>>>

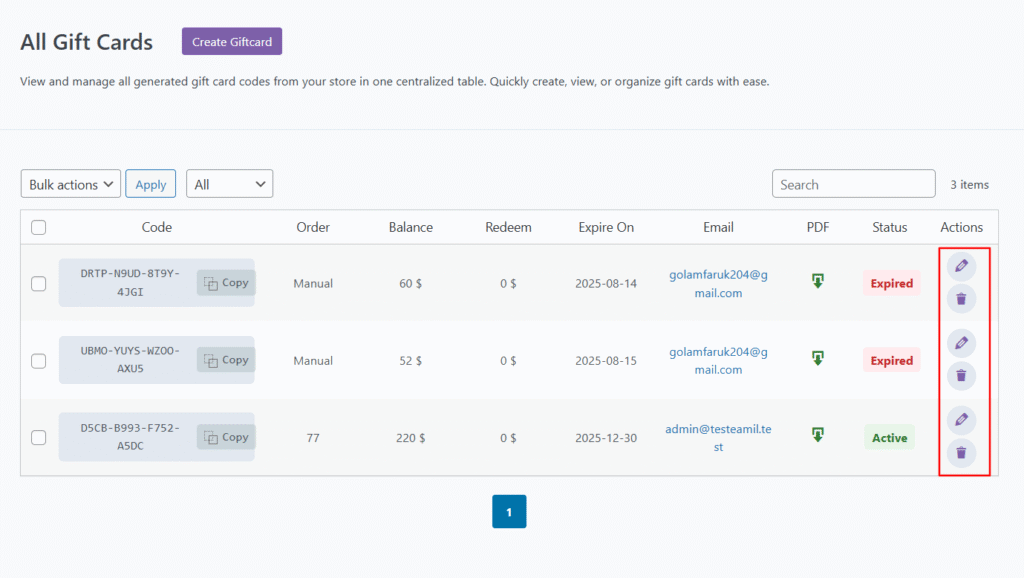This screenshot has height=578, width=1024.
Task: Go to page 1 in pagination
Action: tap(509, 512)
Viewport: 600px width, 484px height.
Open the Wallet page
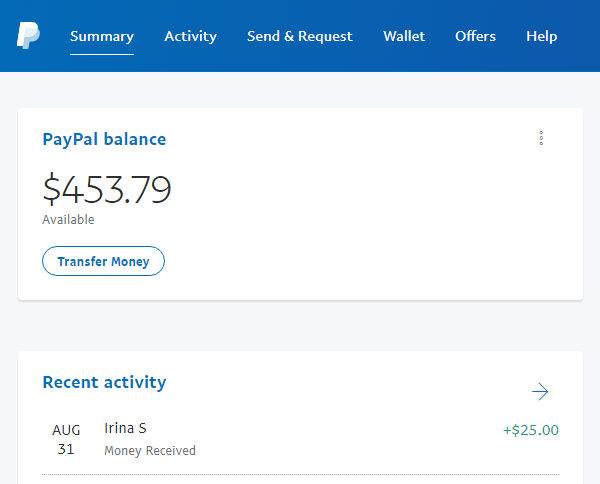pyautogui.click(x=404, y=36)

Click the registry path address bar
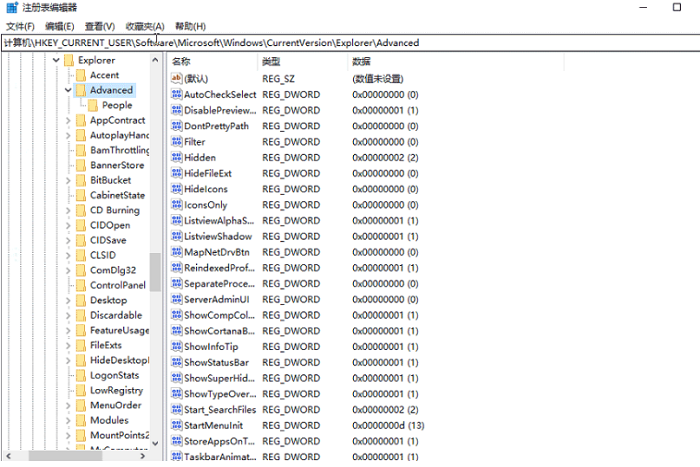click(x=350, y=43)
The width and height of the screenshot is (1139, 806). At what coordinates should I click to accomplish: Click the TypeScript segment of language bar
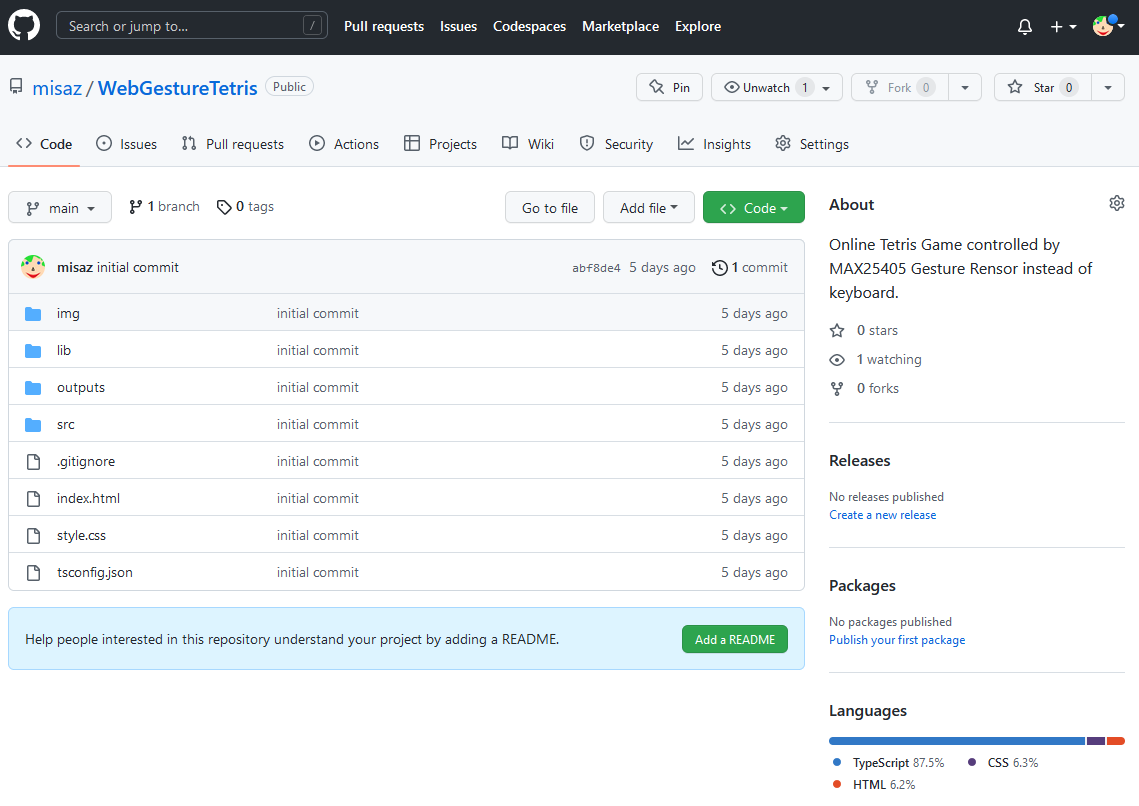[x=956, y=741]
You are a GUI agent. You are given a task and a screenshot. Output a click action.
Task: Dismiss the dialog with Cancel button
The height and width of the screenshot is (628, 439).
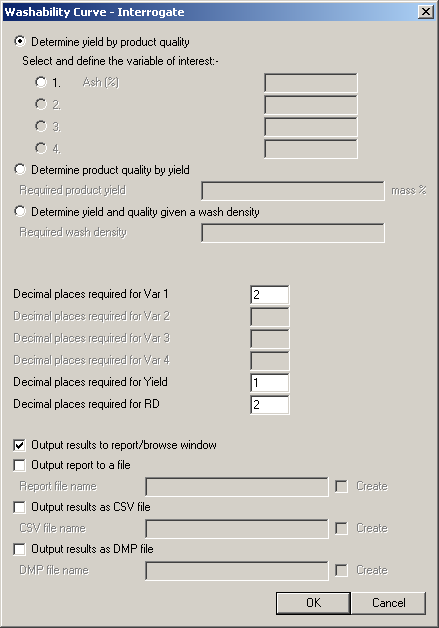pos(389,603)
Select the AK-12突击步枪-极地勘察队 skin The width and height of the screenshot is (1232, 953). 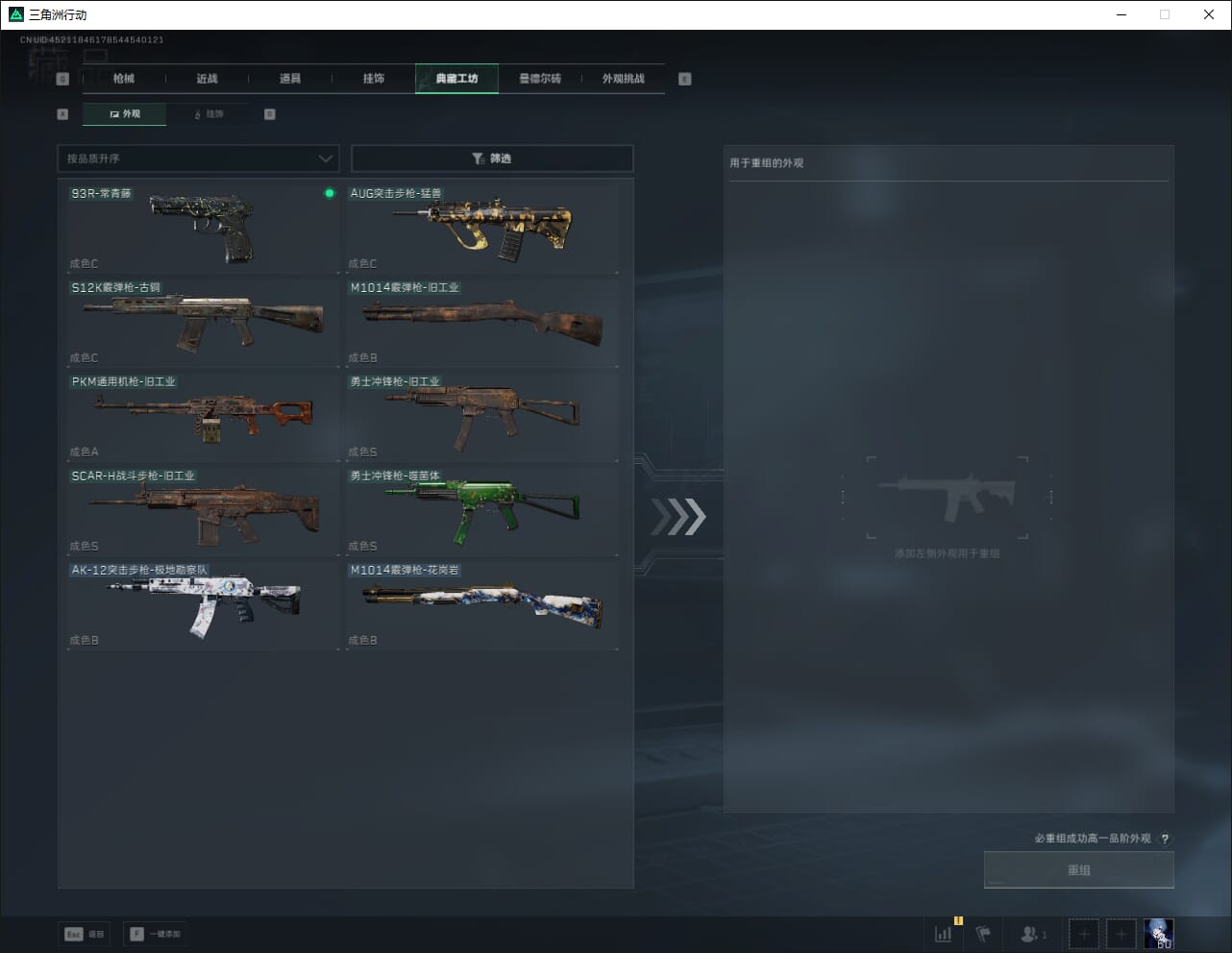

<<<

To complete this exercise, repeat exactly the lines above from the one holding "You are a GUI" to the end of the listing, both included, and leave the pictures out.

**Result of the task**
You are a GUI agent. You are given a task and a screenshot. Output a click action.
Task: Dismiss the dialog with Cancel button
The height and width of the screenshot is (628, 439).
pos(389,603)
Select the AK-12突击步枪-极地勘察队 skin The width and height of the screenshot is (1232, 953). 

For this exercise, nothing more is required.